Montreal-based translator Oana Avasilichioaei is also the author of five poetry collections.
French Winners
Fiction:
Le poids de la neige
By Christian Guay-Poliquin (St-Armand, Que.)
La Peuplade
From the publisher: “Just outside a small village with no electricity, two men – Matthias and an injured young man who has been entrusted to his care – find themselves together in the sun lounge of a formerly grand but now abandoned house. As the snow grows ever deeper around them, each day brings with it its own assortment of challenges.”
This is the second novel for author Christian Guay-Poliquin, born just north of the US border in Saint-Armand, Québec.
Poetry:
La main hantée
By Louise Dupré (Montreal)
Éditions du Noroît
From the publisher: “After she has her cat put down, a woman realizes she has the capacity to kill. The book is a cry provoked by existential questions: how to cope with everyday wickedness, how to view one’s own wickedness without yielding to despair, like so many writers who struggled in vain.”
This is the second Governor General’s Award for Louise Dupré, who has published some 20 books, including 10 poetry collections.
Drama:
Dimanche napalm
By Sébastien David (Montreal)
Leméac Éditeur
From the publisher: “Cloistered with his family following an “accident,” a young man maintains a stubborn silence. His odd behaviour leads the members of his family to reveal their deepest secrets in small doses, while over them looms the disturbing shadow of the Grandmother.”
Sébastien David is an actor and stage director, as well as the author of four published plays. He also directs his own theater company, La Bataille.
Non-Fiction:
Les Yeux tristes de mon camion
By Serge Bouchard (Montreal)
Les Éditions du Boréal
From the jury: “Clothed in nostalgia and the poetry of life, this enlightening essay offers a comprehensive look at the relations between the North American landmass and the people who populate it.”

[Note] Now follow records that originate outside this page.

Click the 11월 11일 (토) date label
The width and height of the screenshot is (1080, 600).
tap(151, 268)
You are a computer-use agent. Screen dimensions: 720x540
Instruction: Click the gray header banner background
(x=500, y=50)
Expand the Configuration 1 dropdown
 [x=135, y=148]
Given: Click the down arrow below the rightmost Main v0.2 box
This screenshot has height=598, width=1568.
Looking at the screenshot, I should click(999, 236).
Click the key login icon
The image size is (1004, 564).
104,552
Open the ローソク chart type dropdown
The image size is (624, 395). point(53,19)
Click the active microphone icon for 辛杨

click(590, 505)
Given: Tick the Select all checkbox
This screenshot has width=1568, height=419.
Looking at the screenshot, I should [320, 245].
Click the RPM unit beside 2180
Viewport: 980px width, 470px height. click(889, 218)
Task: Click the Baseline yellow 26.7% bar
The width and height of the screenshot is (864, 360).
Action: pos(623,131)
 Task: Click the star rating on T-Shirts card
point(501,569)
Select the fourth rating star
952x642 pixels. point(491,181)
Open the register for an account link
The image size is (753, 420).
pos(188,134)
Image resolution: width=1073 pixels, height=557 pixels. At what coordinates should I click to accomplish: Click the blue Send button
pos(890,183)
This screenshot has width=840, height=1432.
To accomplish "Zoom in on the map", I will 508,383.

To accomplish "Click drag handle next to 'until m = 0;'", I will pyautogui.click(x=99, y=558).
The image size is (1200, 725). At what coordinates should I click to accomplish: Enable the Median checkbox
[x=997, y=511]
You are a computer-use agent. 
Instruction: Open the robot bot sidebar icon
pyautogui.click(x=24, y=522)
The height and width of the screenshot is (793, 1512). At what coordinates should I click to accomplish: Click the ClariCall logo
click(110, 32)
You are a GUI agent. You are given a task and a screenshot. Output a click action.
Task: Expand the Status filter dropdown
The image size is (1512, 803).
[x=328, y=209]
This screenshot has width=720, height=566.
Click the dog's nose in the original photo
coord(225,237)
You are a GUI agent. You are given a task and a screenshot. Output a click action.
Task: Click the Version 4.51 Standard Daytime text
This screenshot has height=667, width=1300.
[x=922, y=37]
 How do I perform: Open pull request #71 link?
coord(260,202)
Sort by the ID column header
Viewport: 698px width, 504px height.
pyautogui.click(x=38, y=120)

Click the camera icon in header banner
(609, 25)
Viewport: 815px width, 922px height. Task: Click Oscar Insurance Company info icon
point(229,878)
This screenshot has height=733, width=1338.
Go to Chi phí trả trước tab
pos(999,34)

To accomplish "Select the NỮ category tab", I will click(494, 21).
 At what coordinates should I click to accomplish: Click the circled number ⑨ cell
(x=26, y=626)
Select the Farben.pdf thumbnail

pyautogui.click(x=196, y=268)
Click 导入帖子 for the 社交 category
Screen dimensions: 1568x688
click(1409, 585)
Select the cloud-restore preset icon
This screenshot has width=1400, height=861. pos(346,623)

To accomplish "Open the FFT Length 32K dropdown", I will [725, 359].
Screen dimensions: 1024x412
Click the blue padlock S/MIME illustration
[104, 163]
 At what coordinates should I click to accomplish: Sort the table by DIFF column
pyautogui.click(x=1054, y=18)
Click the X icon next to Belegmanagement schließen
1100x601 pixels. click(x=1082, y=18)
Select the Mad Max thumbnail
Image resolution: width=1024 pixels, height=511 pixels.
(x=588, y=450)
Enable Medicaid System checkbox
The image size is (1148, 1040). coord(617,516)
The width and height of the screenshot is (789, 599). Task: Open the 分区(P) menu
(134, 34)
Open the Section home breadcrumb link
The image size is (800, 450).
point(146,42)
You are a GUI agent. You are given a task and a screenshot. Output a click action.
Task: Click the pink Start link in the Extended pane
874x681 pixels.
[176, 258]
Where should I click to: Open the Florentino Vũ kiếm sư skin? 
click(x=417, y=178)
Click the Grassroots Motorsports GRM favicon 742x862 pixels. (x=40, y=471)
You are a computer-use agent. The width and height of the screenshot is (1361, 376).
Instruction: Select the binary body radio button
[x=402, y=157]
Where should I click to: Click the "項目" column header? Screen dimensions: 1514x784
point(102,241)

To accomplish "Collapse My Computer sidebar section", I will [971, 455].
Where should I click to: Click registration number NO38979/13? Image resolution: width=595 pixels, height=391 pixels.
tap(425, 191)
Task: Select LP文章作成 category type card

Serge Bouchard is a well-known broadcaster with Radio Canada and a prolific writer. He received the 2015 Gérard-Morisset award for lifetime achievement, and was named an Officer of the Ordre national du Québec the following year.
Young People’s Literature – Text:
L’importance de Mathilde Poisson
By Véronique Drouin (Sherbrooke, Que.)
Bayard Canada
From the publisher: “When her father left, young Mathilde dropped out of college to support herself and her mother, who has become an alcoholic. Unable to take it anymore, she decides to put an end to what has become a living hell. But then, at the last minute, a boy stops her.”
Véronique Drouin is an author and illustrator. She has illustrated many of her novels, and has also written several books for adults.
Young People’s Literature – Illustrated:
Azadah
By Jacques Goldstyn (Montreal)
Les Éditions de la Pastèque
From the publisher: “Azadah, a small Afghan girl full of dreams and ambitions, befriends a German woman on a temporary mission as a journalist and photographer in her country. When the time comes for the woman to leave Afghanistan, the parting is heartbreaking as Azadah begs to be taken back with her to Europe, which she imagines to be a paradise of possibilities.”
Jacques Goldstyn has illustrated a number of illustrated books, including a 10-book series on science.
Translation (from English to French):
Un barbare en Chine nouvelle
By Daniel Poliquin (Ottawa)
Les Éditions du Boréal; translation of Barbarian Lost: Travels in the New China by Alexandre Trudeau, HarperCollins Publishers
From the publisher: “Alexandre Trudeau has been fascinated by China since his childhood. Here, he retraces his wanderings in a country that is a synonym for extremes, and offers an arresting portrait of contemporary China, doubtless the biggest laboratory in which the future of humankind is being worked out.”
This is the second Governor General’s Award win for translator Daniel Poliquin, who has written several books and translated works by many anglophone writers.